_What you should do_. Quote, word for word, the line containing "At what coordinates" and all lines that follow it to the end of the records, with no pictures.

_Information_.

%%

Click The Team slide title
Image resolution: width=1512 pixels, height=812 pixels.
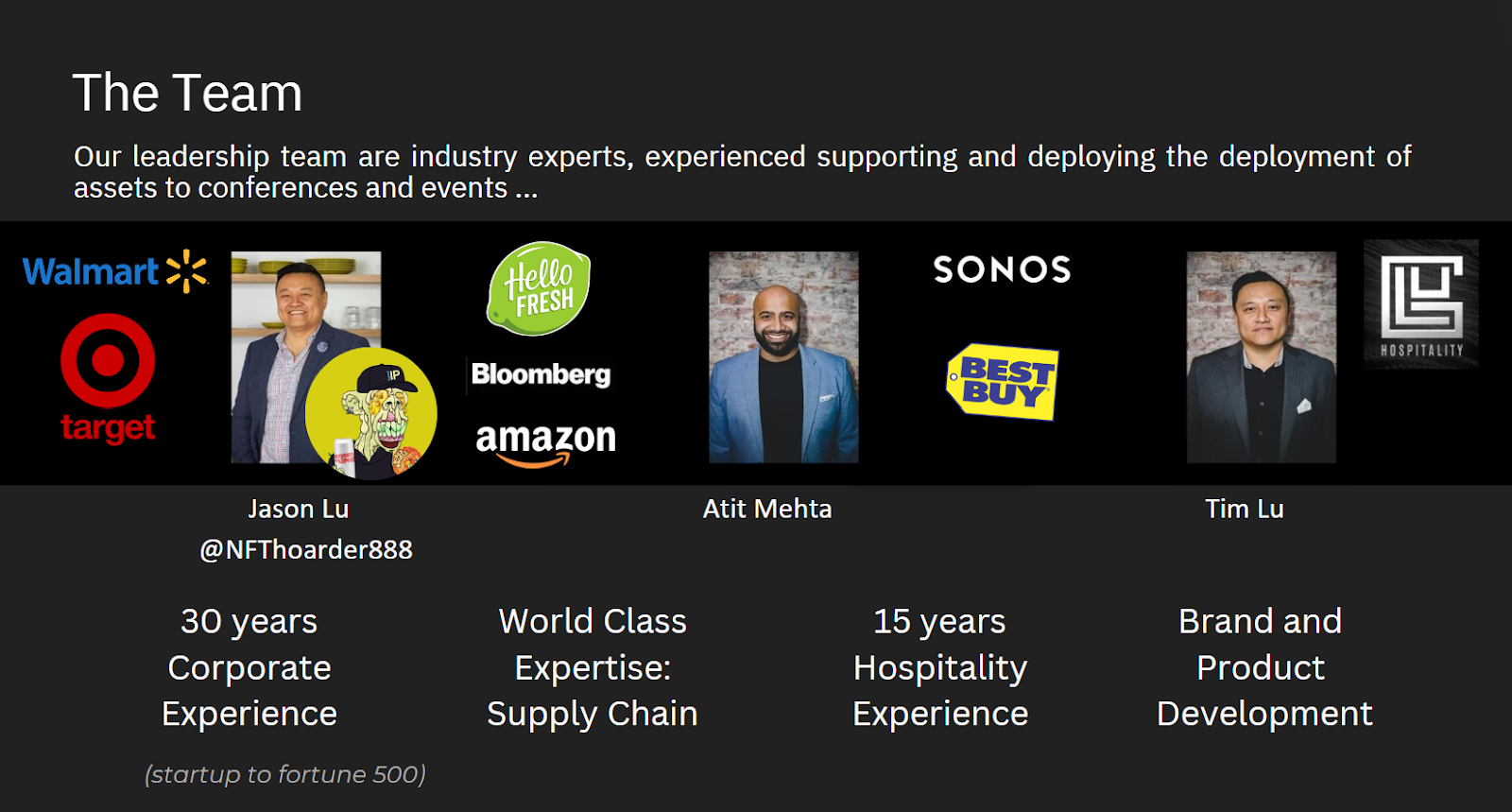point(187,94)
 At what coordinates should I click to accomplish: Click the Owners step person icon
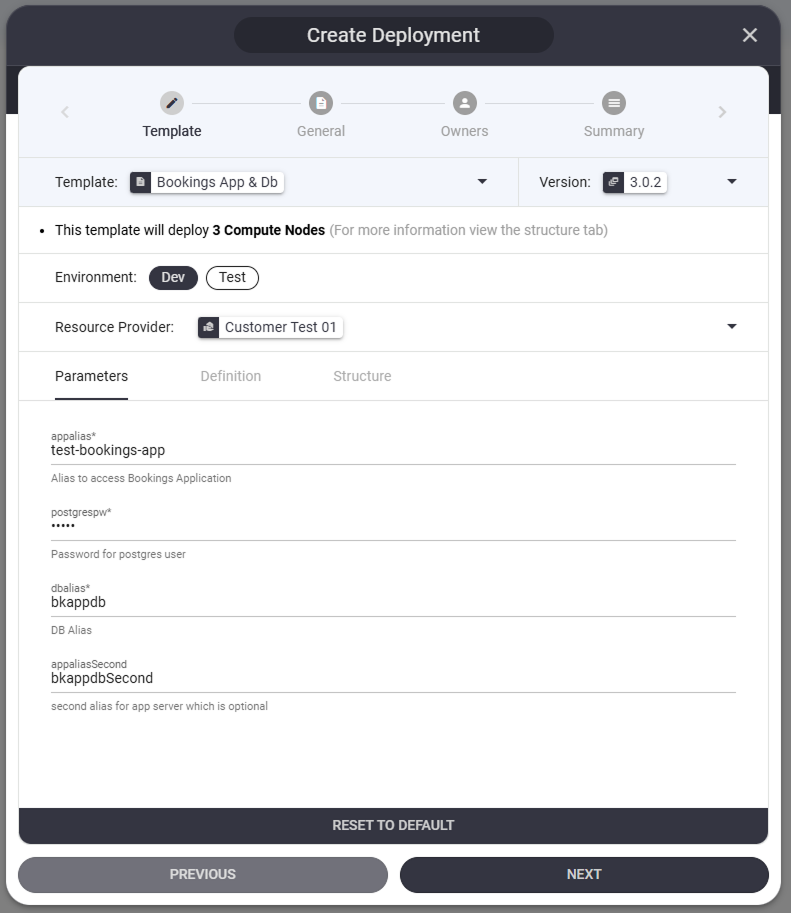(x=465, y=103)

%%

_Response_.
 At what coordinates should I click to accomplish: Click the Owners step person icon
(x=465, y=103)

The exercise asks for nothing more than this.